■ **Exercise brief**
Would you please set down, word for word, the lines from the one with "Instruction: Click the" through the final line of the data below, omitting any pictures?

■ **Source data**
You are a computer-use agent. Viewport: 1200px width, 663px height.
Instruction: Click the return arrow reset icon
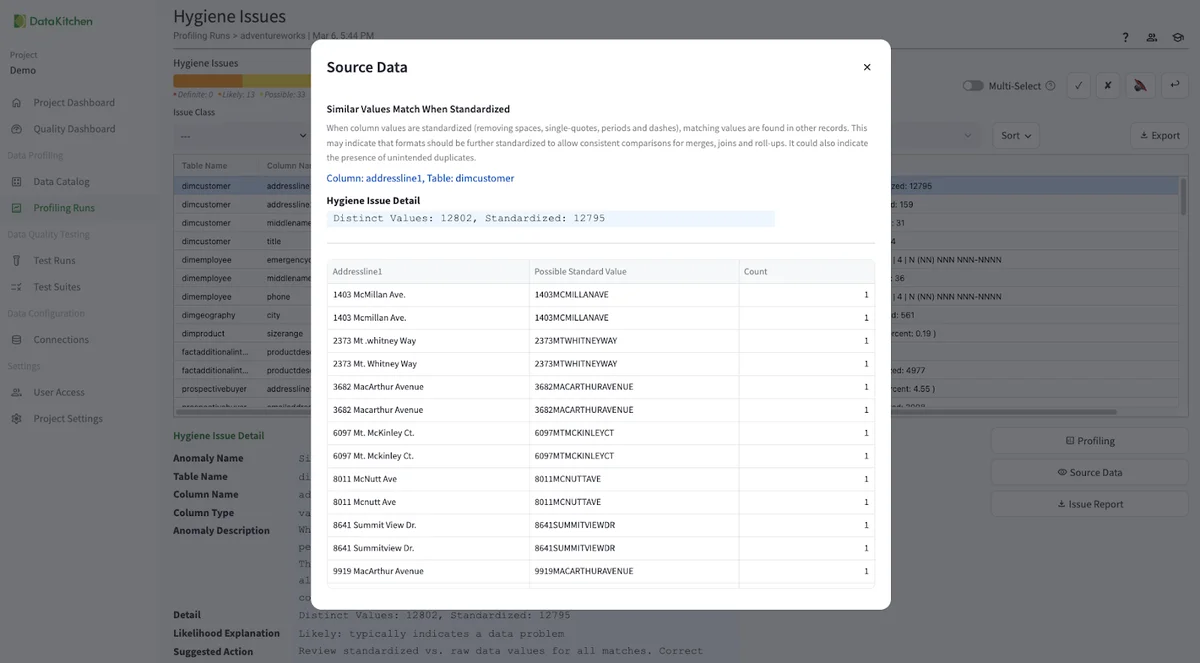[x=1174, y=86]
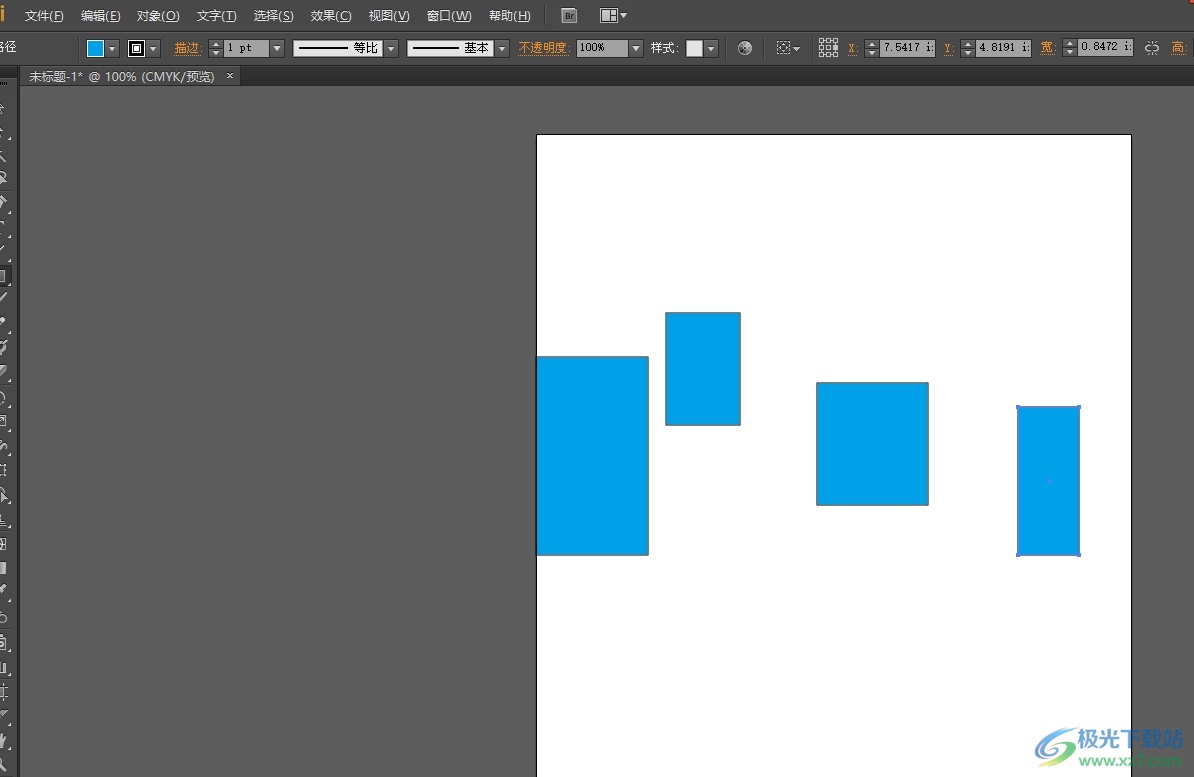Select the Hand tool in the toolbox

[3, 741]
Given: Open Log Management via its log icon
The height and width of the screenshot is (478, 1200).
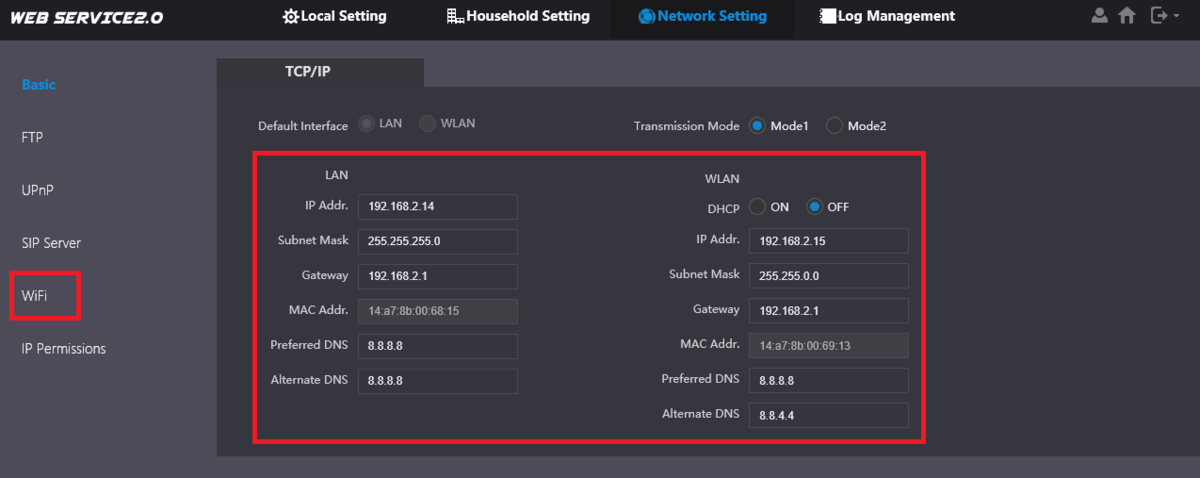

■ **Solution for this exercise**
Instruction: Click the return arrow reset icon
[x=1174, y=86]
Select the Hand tool in the toolbox

[3, 741]
Given: Open Log Management via its log icon
The height and width of the screenshot is (478, 1200).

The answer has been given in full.